_Written exercise_
Find every line in the records below that contains the word "icon", matching case exactly, and copy each of those lines.
::::
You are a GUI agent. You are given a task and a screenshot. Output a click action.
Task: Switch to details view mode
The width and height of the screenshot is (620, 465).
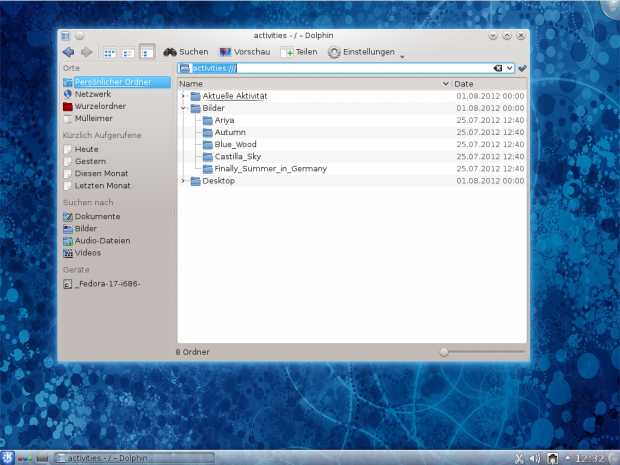147,52
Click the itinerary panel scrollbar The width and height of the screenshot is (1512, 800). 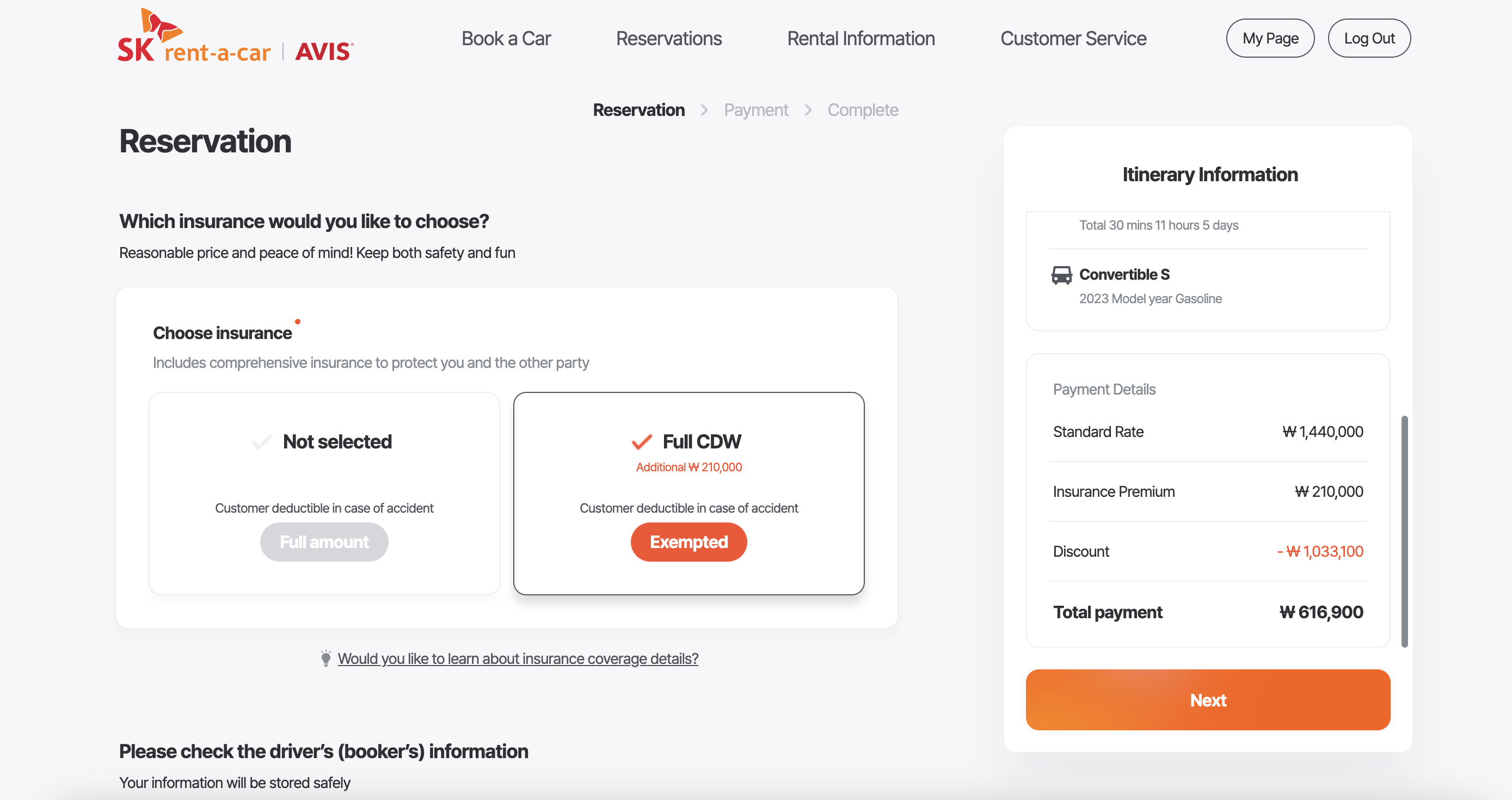pyautogui.click(x=1404, y=531)
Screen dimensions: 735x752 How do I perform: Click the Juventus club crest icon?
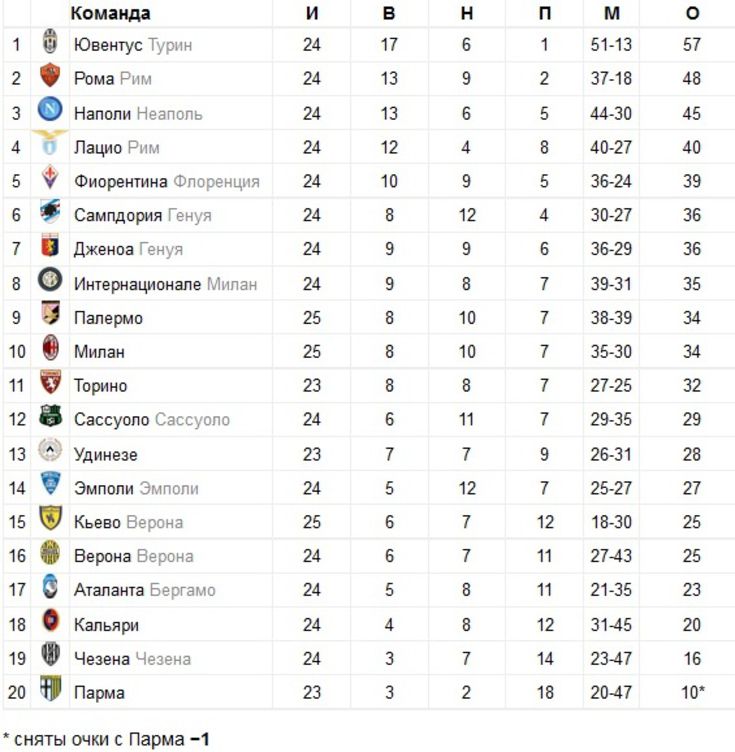pos(50,41)

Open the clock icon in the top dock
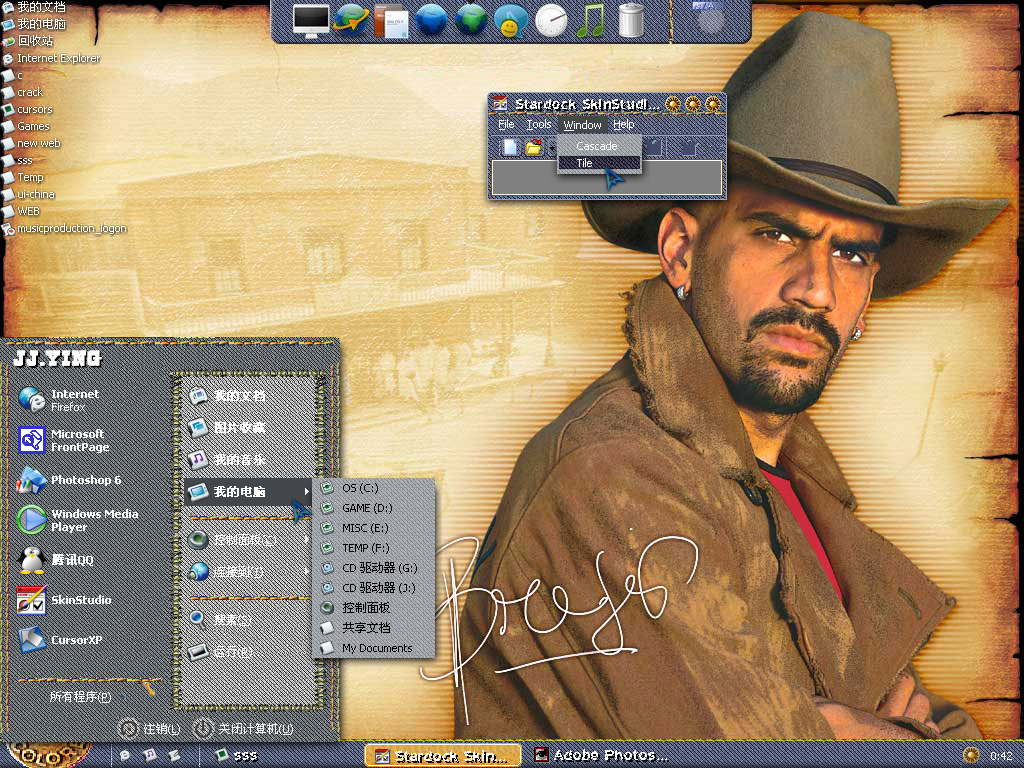[551, 20]
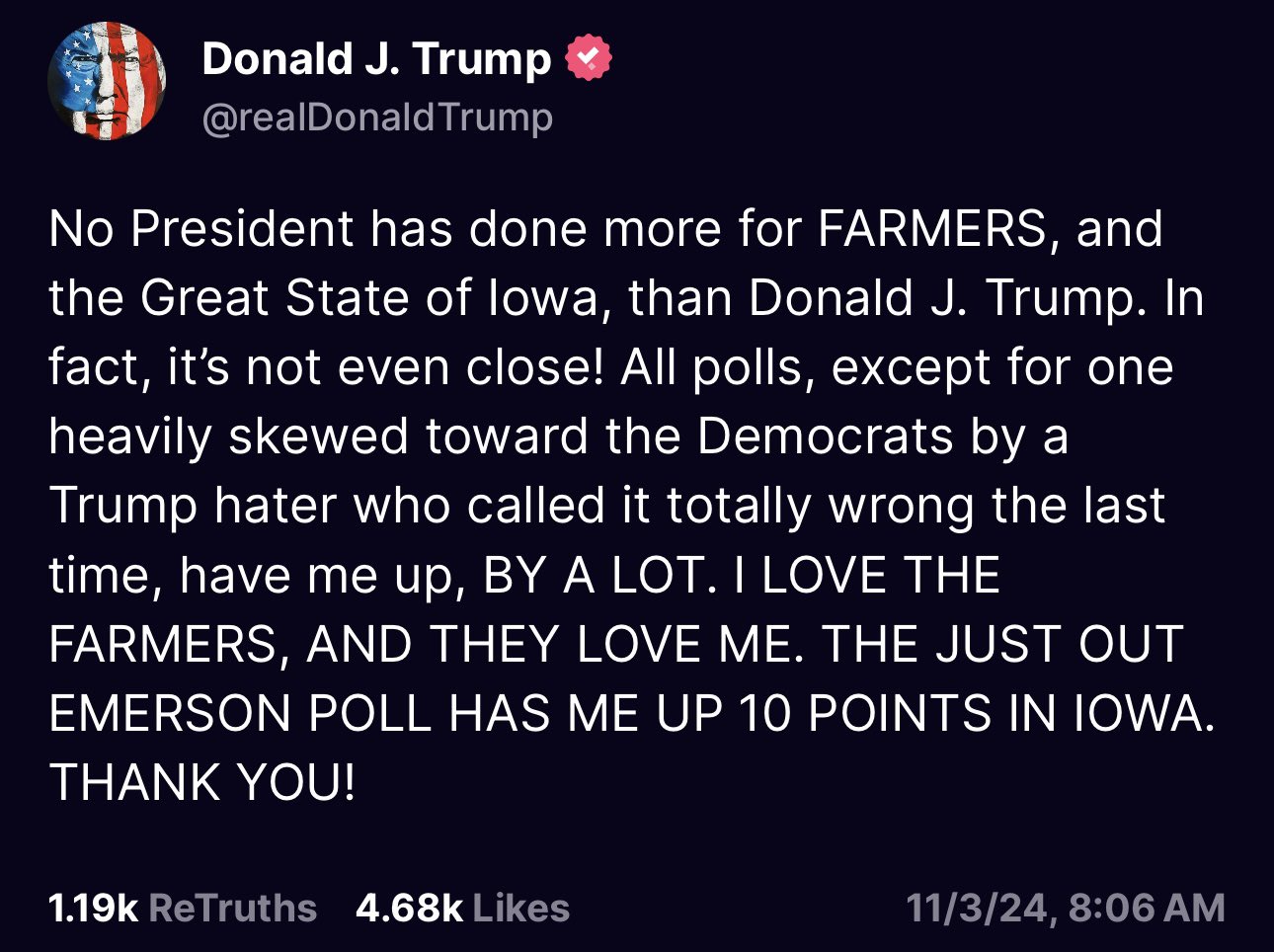This screenshot has height=952, width=1274.
Task: Click the ReTruths label
Action: pos(233,908)
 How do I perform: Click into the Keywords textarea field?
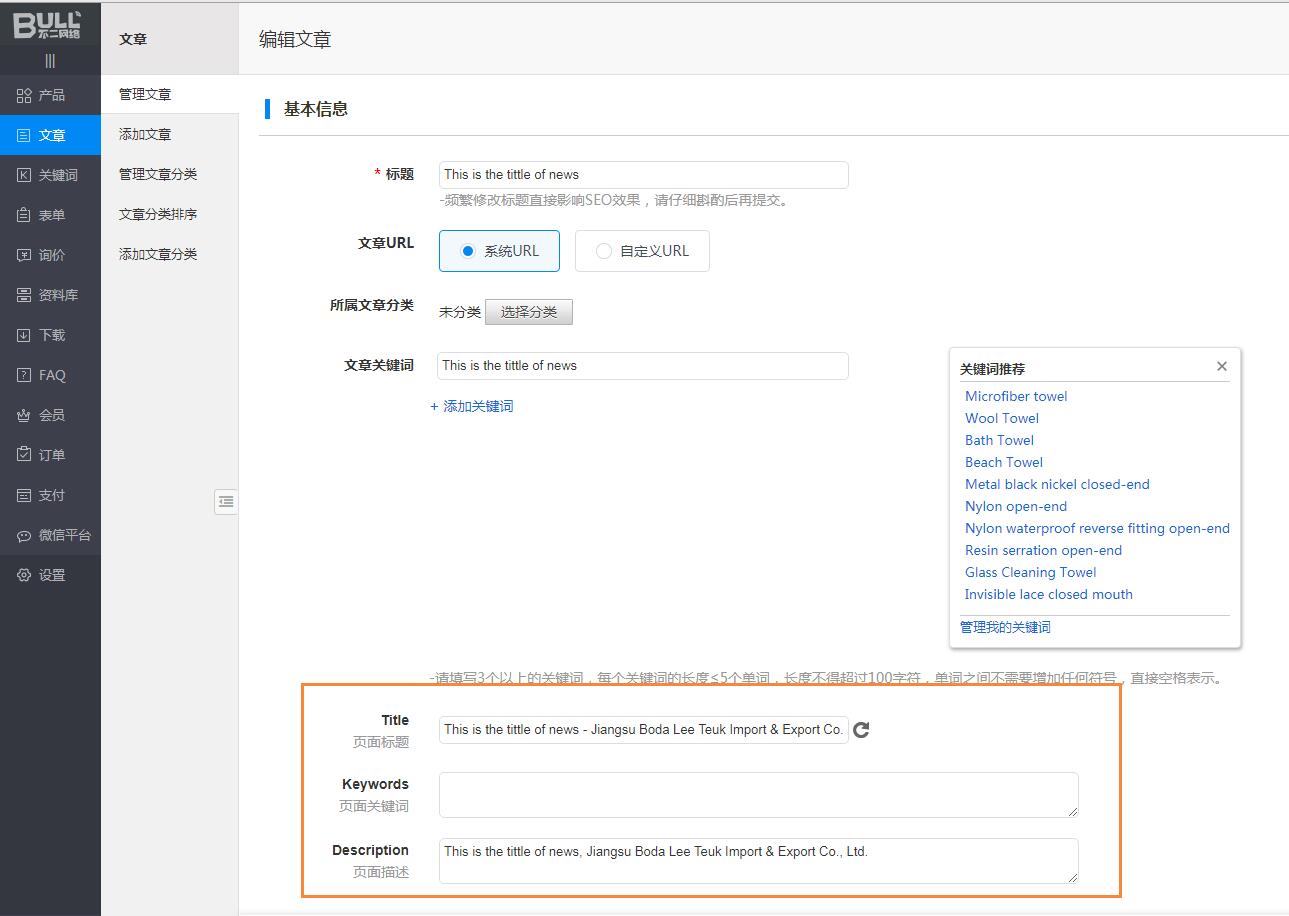click(x=758, y=794)
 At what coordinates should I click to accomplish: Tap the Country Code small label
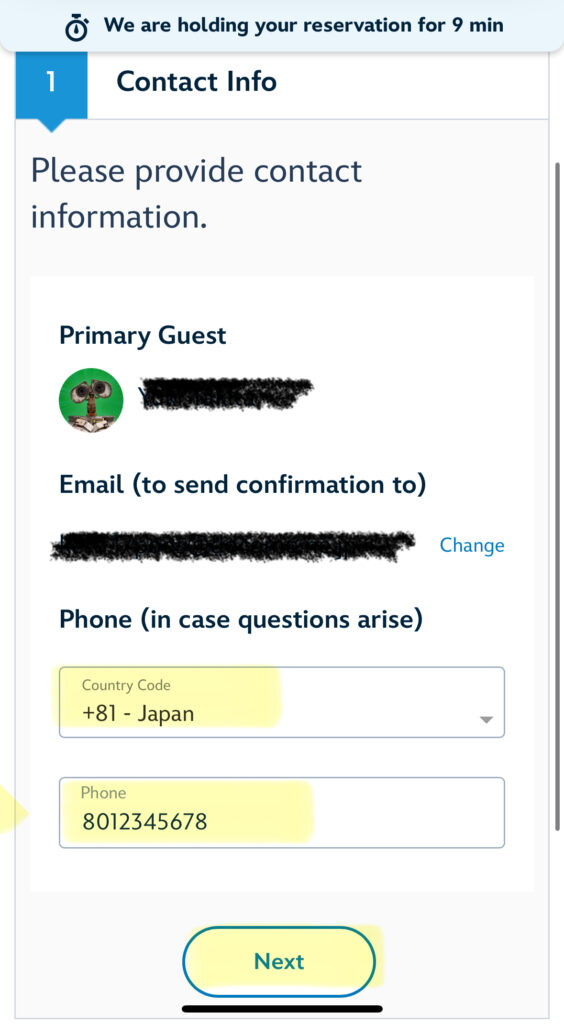(x=126, y=685)
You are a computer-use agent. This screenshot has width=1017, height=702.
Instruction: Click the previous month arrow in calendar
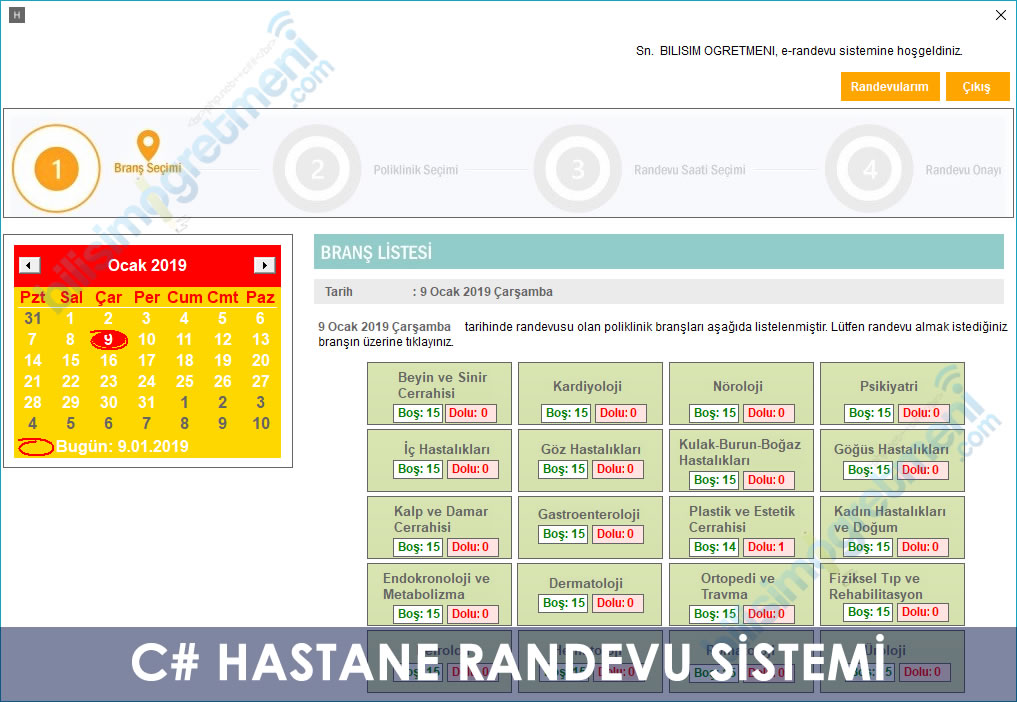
::::
_Task solution_
Screen dimensions: 735x752 How do I perform: Click the Juventus club crest icon?
Open the clock icon in the top dock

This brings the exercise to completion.